The basic purpose of actuators is to provide motion. It is effected by leveraging various energy sources that enable the categorization of actuators into four distinct types.
Thermal actuators use heat to generate motion while hydraulic and pneumatic actuators utilize compressed liquid or air respectively to the same end. Being quite powerful these actuators, however, incur cleanliness issues and can hardly provide the precision of movement. So it is no wonder that the most widespread type is the electric actuator conventionally powered by a 12V battery. It can guarantee smooth motion as well as accurate positioning.
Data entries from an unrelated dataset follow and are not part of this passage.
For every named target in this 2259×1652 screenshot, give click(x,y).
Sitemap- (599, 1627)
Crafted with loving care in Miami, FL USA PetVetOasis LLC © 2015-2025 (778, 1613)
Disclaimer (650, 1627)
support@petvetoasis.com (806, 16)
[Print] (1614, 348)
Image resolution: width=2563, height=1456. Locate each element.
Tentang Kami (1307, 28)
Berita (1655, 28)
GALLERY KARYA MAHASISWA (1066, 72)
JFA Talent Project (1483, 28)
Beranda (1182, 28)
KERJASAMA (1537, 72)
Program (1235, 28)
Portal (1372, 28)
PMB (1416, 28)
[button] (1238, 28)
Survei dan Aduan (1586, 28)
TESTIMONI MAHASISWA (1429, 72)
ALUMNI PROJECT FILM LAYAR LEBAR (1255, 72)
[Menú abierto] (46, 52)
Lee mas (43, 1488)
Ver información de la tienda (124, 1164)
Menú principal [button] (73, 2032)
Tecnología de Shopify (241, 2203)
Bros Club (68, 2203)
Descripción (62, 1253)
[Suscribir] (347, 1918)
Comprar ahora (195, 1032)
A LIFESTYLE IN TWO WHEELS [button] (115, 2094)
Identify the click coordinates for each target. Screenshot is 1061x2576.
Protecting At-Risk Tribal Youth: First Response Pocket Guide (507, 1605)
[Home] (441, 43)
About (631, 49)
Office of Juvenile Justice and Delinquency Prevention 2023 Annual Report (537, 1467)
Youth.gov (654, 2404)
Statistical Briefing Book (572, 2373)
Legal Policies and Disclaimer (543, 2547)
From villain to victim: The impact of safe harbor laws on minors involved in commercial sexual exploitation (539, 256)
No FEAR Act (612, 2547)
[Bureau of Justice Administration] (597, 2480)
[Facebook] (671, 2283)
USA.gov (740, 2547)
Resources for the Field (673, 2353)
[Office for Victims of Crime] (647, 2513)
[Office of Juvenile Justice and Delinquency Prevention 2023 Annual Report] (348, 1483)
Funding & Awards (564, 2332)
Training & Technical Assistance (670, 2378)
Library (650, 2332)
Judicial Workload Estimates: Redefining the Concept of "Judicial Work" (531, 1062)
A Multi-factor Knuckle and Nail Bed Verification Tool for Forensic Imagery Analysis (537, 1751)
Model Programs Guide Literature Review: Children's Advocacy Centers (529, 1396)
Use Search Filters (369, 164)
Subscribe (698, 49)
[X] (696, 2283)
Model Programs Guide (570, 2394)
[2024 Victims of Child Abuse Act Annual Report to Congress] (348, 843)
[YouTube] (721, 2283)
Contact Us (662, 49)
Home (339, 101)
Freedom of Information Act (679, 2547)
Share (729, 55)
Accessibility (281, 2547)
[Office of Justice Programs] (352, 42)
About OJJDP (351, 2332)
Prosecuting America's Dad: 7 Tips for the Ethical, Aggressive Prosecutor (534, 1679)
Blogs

The type of movement actuators yield allows their classification into rotary, oscillatory, and linear among which the latter is the most popular. Being compact, clean, reliable, and sturdy linear actuators are utilized in a wide range of industries including robotics, agriculture, solar energy, surgery, pharmaceutics, etc. These devices also find extensive application in domestic automation. Hidden TV sets and monitors, adjusting height desks, pop-up kitchen racks and automatic window openers are but a few actuator examples that bring tons of comfort and a tinge of futuristic swank into our homes.
In the automated world of today, previously stand-alone appliances and gadgets are increasingly integrated into one network. IoT sensors and actuators ensure accurate data assemblage and exact reaction stipulated by the prior programming thus paving the way to streamlining numerous aspects of our life.